I’d say this is a great step forward. However much I’d like it, there’s no way people will just stop eating meat overnight. Anything that ends up hurting fewer animals for human consumption is a welcome change — whether it is lab-grown meat or enriched vegetable proteins.

[-] neurospice@lemmy.dbzer0.com 4 points 5 months ago

They know that you can eat these plants without the need to genetically alter them to be more like pigs? I really don't understand the appeal for this

[-] naevaTheRat@lemmy.dbzer0.com 5 points 5 months ago

I mean the appeal is yummy? Like you're welcome to go eat the ancestor of apples or stick to seeded watermelons or whatever. You can even prefer the old thing, find the new flavour bad. Hell it's even acceptable to find the whole thing creepy but to not understand seems a deliberate choice.

People enjoy the taste of meat to the extent they are willing to build demonic factories of agony in order to eat world destroying amounts of it. Many people protest taste as a reason to keep on with this holocaust, and while they may be lying perhaps it would move the needle for them. Many vegans or vegetarians also enjoy foodstuffs that mimic flavours or textures found in flesh.

/shrug seems understandable

[-] neurospice@lemmy.dbzer0.com 5 points 5 months ago

I might have been vegan for too long to have that perspective. I never understood the taste side of things with meat, because it was always the spices that made the flavor for me - never the flesh or meat proteins.

IMO, I think the people using taste as a means to justify this holocaust are just trying to cope without thinking too much about the topic. I think they're just buying into propaganda to think that they like (and need) meat. Like, if you give them vegan food that tastes good they like it, but then when they find out it's vegan they no longer like it as it tastes 'weird' and doesn't fit into the meat good narrative.

I don't think I'm deliberating trying to not understand this, and I do appreciate your response. I can see how it might seem I am deliberately being obtuse.

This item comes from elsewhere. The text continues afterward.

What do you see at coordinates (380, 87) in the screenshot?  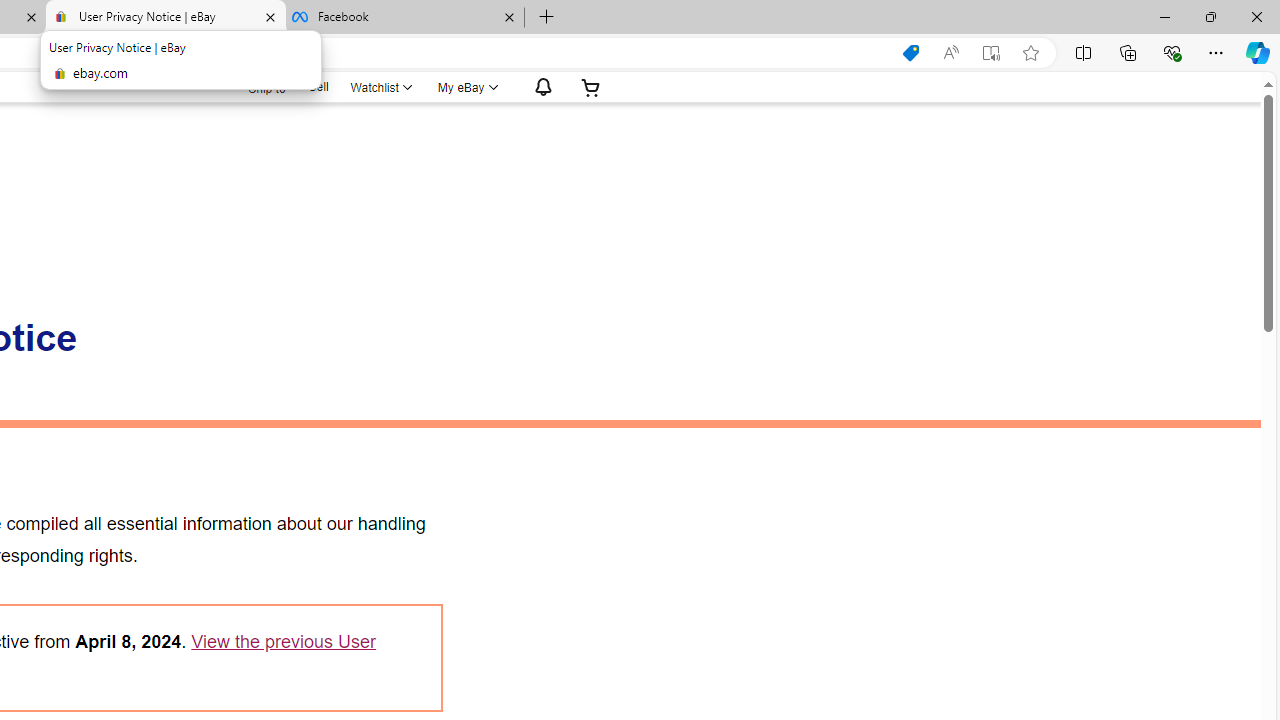 I see `Watchlist` at bounding box center [380, 87].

[-] naevaTheRat@lemmy.dbzer0.com 2 points 5 months ago

Fair enough. I've been vegan for 7 years now, and was pesco (facepalm, so close to getting the point) for about 8 prior. I defs get skeezed out a bit when something tastes a bit too realistic but that's in large part remembering past complicity and the ongoing horror.

If the world was different I'd feel different. I do also like to play with MSG and shiitake mushroom reductions etc to make very rich tasting food sometimes, and would enjoy the opportunity to eat stuff that tasted crustaceanesque as I've never been able to reproduce something like it.

I do agree that some of it is likely rationalisation, but also with ethical behaviour lowering barriers has a huge impact. For example putting bins closer has a bigger impact on not littering than educational signs about the impact. Idk I think people are just a little bit lazy sometimes and making stuff more familiar might help.